What to consider when moving business space

For any company looking to expand, there will eventually come a day when the available office space is simply not large enough.


Splitting the company into more than one building is a possibility, while moving to larger premises is also an option.


Either way, selecting commercial property requires a lot of careful thought and consideration, as a wrong decision could potentially have very negative consequences.


For those moving in this regard for the first time, the task can be particularly daunting as relocation costs must be considered and managed.


Many leases mean that office space must be restored to its original condition, while new space may need to be fitted out – adding to potential capital expenditure.


However, some of these costs can be offset and some landlords may be accommodating to ensure that potential cash flow issues are not encountered. However, this will vary by individual and is by no means guaranteed.


In instances where a move encounters difficulty, seeking the advice of insolvency practitioners could limit the potential negative financial effects.


This could be of vital importance to ensuring that the company in question can keep trading in the long-term.


Timing when to move can also make a big difference, as the process should certainly not be rushed – properties should be properly reviewed and checked ahead of a move.

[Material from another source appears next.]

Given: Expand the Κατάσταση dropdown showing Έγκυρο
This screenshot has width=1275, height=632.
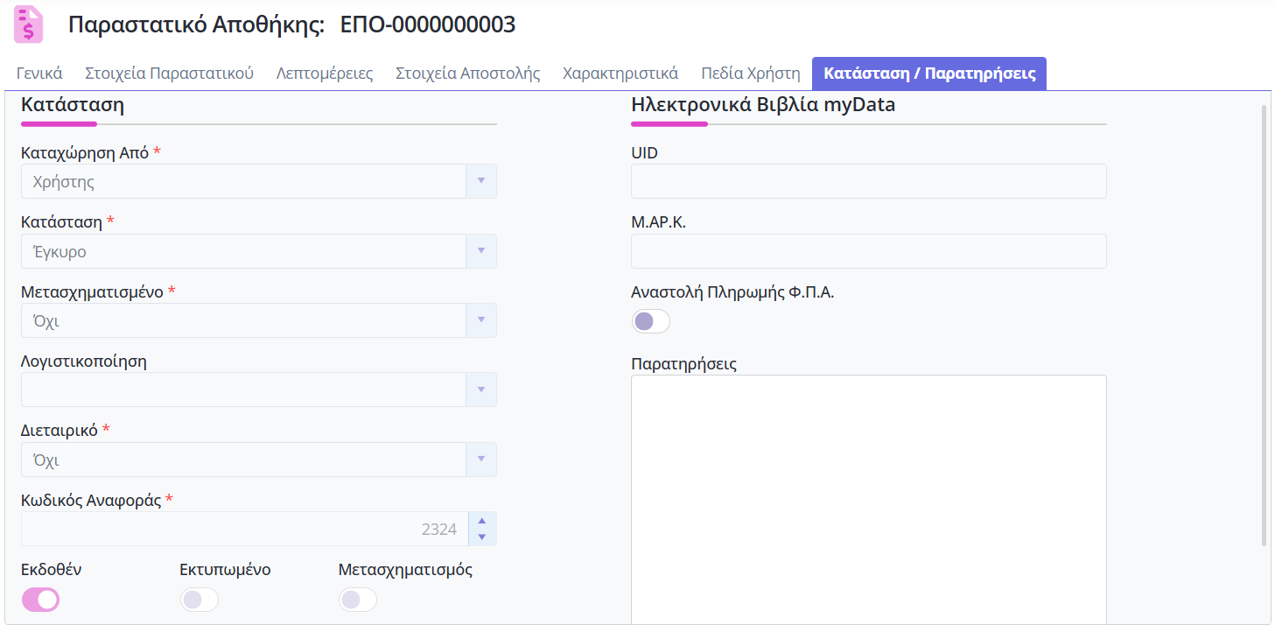Looking at the screenshot, I should pos(480,251).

Picking offices that are best suited to a company’s needs can ensure they are equipped with the essentials when the move takes place.


Any issues relating to the existing lease should also be taken into account – some could require notice periods and no business wishes to pay for premises that it is not using.


Finally, any new offices should enable a company to attract and retain staff; the business does not stand to benefit if existing staff decide to leave as a result of the move.


Therefore, any potential move should be discussed at length with the existing workforce to ensure that the most important staff are not lost.


Properties near good transport links are also likely to attract staff and should be sought where possible as it could aid potential recruitment drives in the future.